A change in how the United States Department of Labor calculates the minimum wage for agricultural workers in the H-2A visa program could save struggling farmers and orchardists in Washington state as much as $2.80/hr. next year.
The Adverse Effect Wage Rate (AEWR) is the de facto minimum wage paid to temporary agricultural workers through the H-2A visa program. The H-2A visa program allows farmers and ranchers to hire agricultural workers for up to 10 months a year to work legally in the United States, if employers can prove a shortage in the local workforce.
The United States Department of Labor (USDOL) announced it was changing how the AEWR was calculated by switching from relying on the Farm Labor Survey data to using data from Occupational Employment and Wage Statistics instead. The primary driver for the shift from one data set to the other is more accurate data. The Farm Labor Survey does not offer USDOL “more precise wage estimates for any occupation-specific wage” to estimate how those wages differ state-to-state. The change amounts to relief for some employers nationwide, specifically for those in states producing primarily fresh fruit and vegetables, like ours.
In Washington state, the current AEWR is set at $19.82/hr. and, for workers already employed this season, that rate will remain unchanged. Any contracts that began after Oct. 2, 2025, are now guided by the new wage rules, dropping the Washington state AEWR to the state’s minimum wage.
The new wage rules also establish a two-tier approach to the AEWR, allowing for skillsets, experience, and certifications to be officially acknowledged. “Skill Level I” jobs are considered entry level jobs that do not require any previous training or experience and require more supervision of workers under the new USDOL classification system. The department is anticipating most H-2A jobs to fall into this category. The second classification, “Skill Level II,” are jobs that require additional skill, like picking apples for proper color in an orchard, or jobs that require expertise, previous experience, and knowledge above what could be reasonably expected from a new hire. These job classification differences stratify rates of pay for incoming employees.
Because AEWRs are set for each state individually, they will vary from state-to-state with skill level rates of pay also varying state-to-state. The Washington state rate of pay for “Skill Level I” jobs is set below the state minimum wage, but Washington state employers will be required to set their base rate of pay at the state minimum wage level, per the law. “Skill Level II” jobs are set at $19/hr., in acknowledgement of the additional skills a worker is bringing to the farm or ranch.
By USDOL’s own admission, a balance must be found in AEWRs with the Interim Final Rule noting:
“When AEWRs are artificially set too far above market conditions … the resulting increases in production costs can harm U.S. workers similarly employed as employers scale down or, worse yet, shut down operations and become ’priced out‘ of participating in the H-2A program. … when the AEWRs are set artificially below market conditions … U.S. workers similarly employed may be harmed by employers choosing not to hire qualified and eligible U.S. workers in favor of H-2A workers, which may lead to requiring that U.S. workers accept below-market wages as a condition of employment.”
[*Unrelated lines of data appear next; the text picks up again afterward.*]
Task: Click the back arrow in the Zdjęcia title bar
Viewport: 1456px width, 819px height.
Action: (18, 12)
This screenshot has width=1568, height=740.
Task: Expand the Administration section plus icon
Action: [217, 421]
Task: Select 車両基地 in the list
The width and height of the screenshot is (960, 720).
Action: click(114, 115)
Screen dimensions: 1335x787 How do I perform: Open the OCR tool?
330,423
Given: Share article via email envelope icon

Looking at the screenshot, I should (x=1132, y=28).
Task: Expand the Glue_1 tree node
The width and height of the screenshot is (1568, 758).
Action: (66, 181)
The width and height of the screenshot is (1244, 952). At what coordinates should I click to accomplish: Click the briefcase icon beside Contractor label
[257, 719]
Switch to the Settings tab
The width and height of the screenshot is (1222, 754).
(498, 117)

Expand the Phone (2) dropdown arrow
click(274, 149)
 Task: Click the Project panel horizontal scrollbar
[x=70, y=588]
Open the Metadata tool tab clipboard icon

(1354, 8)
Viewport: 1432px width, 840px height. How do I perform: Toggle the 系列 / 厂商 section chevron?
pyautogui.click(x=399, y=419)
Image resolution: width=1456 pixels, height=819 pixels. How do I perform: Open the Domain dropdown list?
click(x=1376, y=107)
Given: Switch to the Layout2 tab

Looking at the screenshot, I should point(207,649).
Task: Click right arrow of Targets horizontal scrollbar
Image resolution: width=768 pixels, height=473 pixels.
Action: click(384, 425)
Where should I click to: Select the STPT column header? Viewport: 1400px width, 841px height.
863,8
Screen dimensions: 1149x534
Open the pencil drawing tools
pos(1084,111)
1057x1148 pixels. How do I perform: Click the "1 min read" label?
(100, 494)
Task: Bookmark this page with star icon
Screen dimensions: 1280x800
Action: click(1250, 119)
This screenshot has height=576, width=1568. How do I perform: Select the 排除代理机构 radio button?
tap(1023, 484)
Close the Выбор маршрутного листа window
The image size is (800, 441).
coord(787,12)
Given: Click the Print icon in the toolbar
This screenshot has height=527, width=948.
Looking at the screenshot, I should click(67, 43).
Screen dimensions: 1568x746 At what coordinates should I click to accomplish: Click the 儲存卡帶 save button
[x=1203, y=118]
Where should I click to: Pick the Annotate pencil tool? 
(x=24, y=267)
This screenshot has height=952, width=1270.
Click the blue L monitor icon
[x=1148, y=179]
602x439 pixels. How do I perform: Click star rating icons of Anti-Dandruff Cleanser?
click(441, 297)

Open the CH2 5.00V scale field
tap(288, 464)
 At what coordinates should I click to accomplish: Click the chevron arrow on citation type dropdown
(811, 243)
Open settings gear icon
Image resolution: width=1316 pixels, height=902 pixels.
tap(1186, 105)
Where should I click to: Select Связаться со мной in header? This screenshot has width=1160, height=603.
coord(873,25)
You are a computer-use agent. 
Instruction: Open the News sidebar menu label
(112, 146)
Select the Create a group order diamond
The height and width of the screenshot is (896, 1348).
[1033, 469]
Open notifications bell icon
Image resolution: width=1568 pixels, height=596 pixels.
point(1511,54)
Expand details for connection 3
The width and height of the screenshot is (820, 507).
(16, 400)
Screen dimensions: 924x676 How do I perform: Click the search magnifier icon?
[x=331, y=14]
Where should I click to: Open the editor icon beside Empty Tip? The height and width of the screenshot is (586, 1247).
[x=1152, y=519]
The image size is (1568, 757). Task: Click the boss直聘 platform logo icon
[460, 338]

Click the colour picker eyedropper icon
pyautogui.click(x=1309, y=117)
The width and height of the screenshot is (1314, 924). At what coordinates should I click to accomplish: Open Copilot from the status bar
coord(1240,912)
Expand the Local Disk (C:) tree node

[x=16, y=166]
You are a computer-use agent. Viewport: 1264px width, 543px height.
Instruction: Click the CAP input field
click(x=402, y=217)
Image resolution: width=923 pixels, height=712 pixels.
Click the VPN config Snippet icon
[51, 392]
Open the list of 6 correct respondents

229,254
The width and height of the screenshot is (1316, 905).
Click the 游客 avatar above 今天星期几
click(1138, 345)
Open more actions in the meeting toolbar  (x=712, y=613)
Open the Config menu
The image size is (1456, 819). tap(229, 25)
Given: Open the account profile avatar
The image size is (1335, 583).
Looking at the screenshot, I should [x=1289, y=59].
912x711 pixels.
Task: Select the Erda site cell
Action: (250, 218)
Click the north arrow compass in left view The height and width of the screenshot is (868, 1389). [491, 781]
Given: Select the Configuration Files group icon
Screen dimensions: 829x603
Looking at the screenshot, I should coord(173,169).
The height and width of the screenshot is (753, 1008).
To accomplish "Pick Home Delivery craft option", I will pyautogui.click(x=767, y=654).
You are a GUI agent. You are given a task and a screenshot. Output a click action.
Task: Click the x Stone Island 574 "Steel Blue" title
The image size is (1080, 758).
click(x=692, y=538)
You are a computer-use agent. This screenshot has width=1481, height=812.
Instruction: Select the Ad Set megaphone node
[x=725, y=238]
While the change in methodology represents a wage cost savings for most states, it is not likely to be the revolution the USDOL envisions for American agriculture. According to estimates from USDOL, agricultural employers should save about $2.4 billion over the next 10 years in AEWR wage adjustments. The department anticipates those cost savings being reinvested into new equipment, mechanization, worker housing, and other farm improvements. However, if that $2.4 billion is broken down to number of applications in Washington state during 2024 – 21,633 – that were certified for hiring H-2A workers, that works out to be a one-year average savings of $11,371 per application.
Addressing the AEWR methodology is just the beginning of addressing the challenges of agricultural labor in the United States.
The final rule also notes additional challenges to farm labor and highlights the need for continued work on those challenges:
"… [T]he Department does not believe American workers currently unemployed or even marginally employed will make themselves readily available in sufficient numbers to replace the departing illegal aliens. The supply of American agricultural workers is limited by structural factors including the geographic distribution of agricultural operations, and the seasonal nature of certain crops, and the relatively low unemployment rate. Furthermore, agricultural work requires a distinct set of skills and is among the most physically demanding and hazardous occupations in the U.S. labor market. These essential jobs involve manual labor, long hours, and exposure to extreme weather conditions—particularly in the cultivation of fruit, tree nuts, vegetables, and other specialty crops for which production cannot be immediately mechanized. Based on the Department’s extensive experience administering the H-2A temporary agricultural visa program, the available data strongly demonstrate—even absent intensified enforcement—a persistent and systemic shortage of qualified and eligible American workers."
The need for H-2A reform has been long-recognized in the agricultural community. By creating a more precise manner for the calculation of AEWRs for each state, USDOL is not only acknowledging the need for reform but actively pursuing it.